When I finally got to use the dichroic head on my Beseler MX 4×5 enlarger and the 250 watt globe was considerably brighter than my Zone VI cold light, dramatically reducing exposure times.
However, I knew I had potential problems with the head. When I touched the lens barrel to adjust the aperture I could feel a significant amount of vibration. I have used a Super Chromega 6×7 colour enlarger with an inbuilt fan and never felt vibrations to the extent that I was feeling it with the Beseler. Eventually a 11×14 inch print made with the Beseler head when compared to the same print made with ZoneVI cold light, confirmed for me that vibration in the Beseler head was causing softer focus prints. Which kind of defeats the purpose of using 4×5 format in the first place. It was time to have a peek inside the big black box and find out what was going on.

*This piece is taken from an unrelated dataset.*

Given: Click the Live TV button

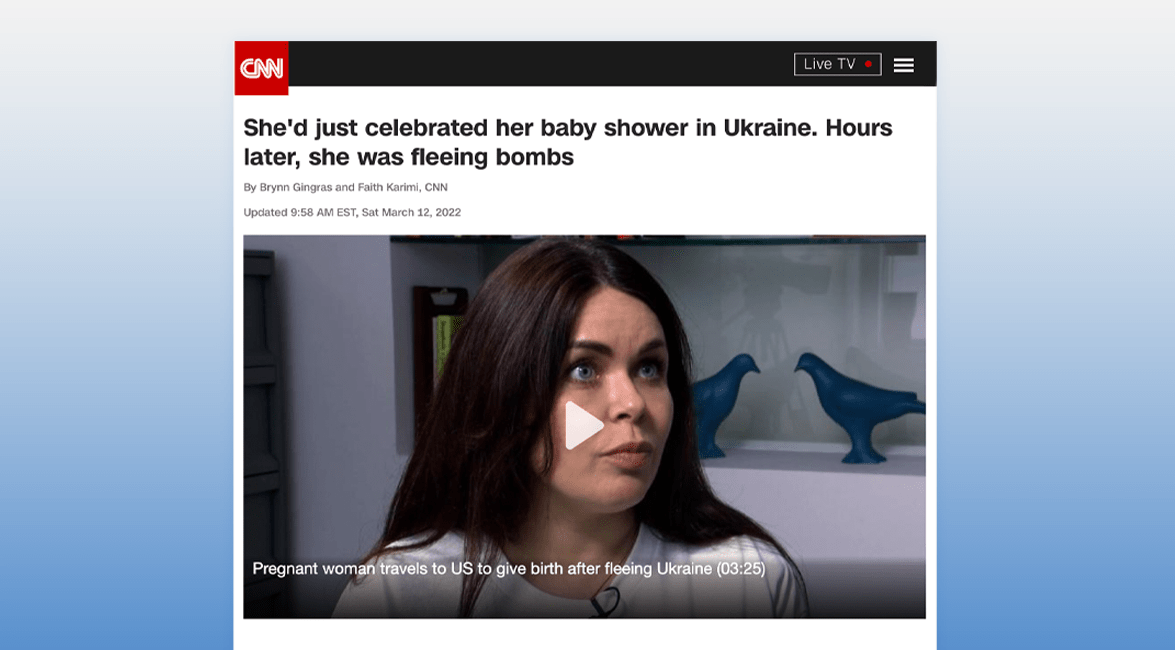Looking at the screenshot, I should (x=837, y=64).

The Beseler Dichroic 45S head I own is not the computerised model. I am assuming it was made around 1997 from a label I found inside. The internal fan is located opposite the 250 watt 82 volt light source. Above is a close up picture of the head with its back removed, revealing the column style fan, mounted on a U shaped chasis. Beseler dampen the fan in at least two points of contact with the head:
1) the blue coloured dampeners located left and right of the middle of the fan where it attaches to the U chasis and
2) the 4 rubber dampeners used to connect the U chasis feet to the floor of the head. Refer to the arrows in the pic above.
Whilst the blue dampeners looked OK, the 4 dampeners attaching the U chasis to the head were compressed and hard from age. This was not surprising given the age of the head. It was obvious that the fan mounting would have to be removed and the rubber dampeners replaced.

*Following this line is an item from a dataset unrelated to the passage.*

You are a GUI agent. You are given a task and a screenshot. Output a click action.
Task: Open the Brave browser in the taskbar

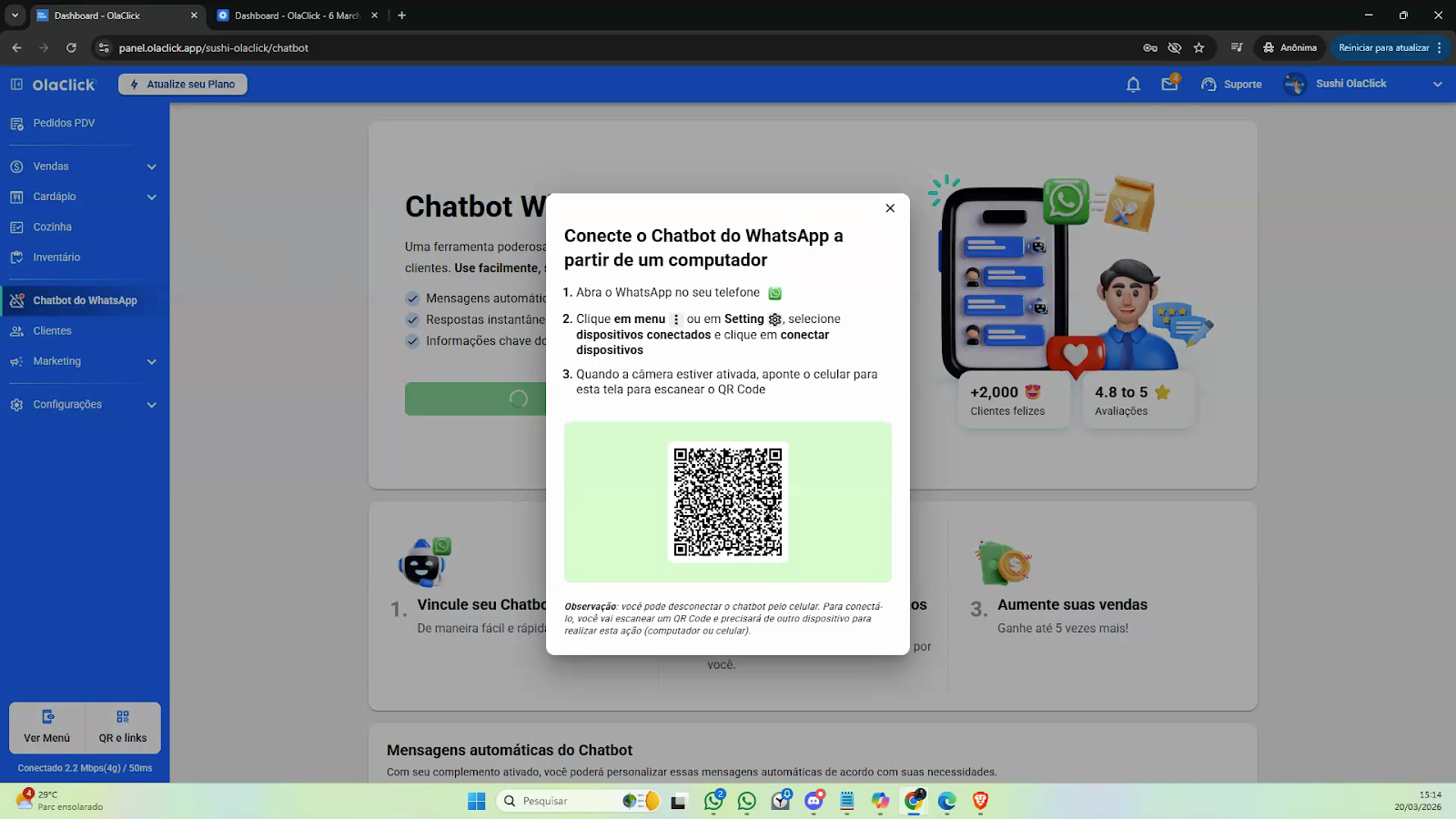pos(980,801)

The head has two 115V power leads, one for the fan and one for the light source. There is also a switch located at the bottom left front of the head which turns on the fan. As a safety feature the lamp will not run unless the fan switch is on. However, the lamp will run even if the external power cord to the fan is unplugged, so long as the fan switch remains in the ON position. For me this provided the options of installing a new non 115 Volt fan or removing the fan entirely to make an external fan unit as described by Philip Morgan in this link http://www.philipmorgan.net/photography /external-cooling-system-for-beseler-45s/.
Removing the head from the enlarger and disconnecting both power cords I set about removing the fan. First by removing the units top cover and rear panel which are hinged as one piece. Then, I removed the fan blades by loosening the sur clip, then the nuts around the two blue rubber dampeners, unplugging a black lead to a switch box a white lead from a plug near the base of the fan. This now gave better access to remove the 4 nuts connecting the U chasis to the base of the head.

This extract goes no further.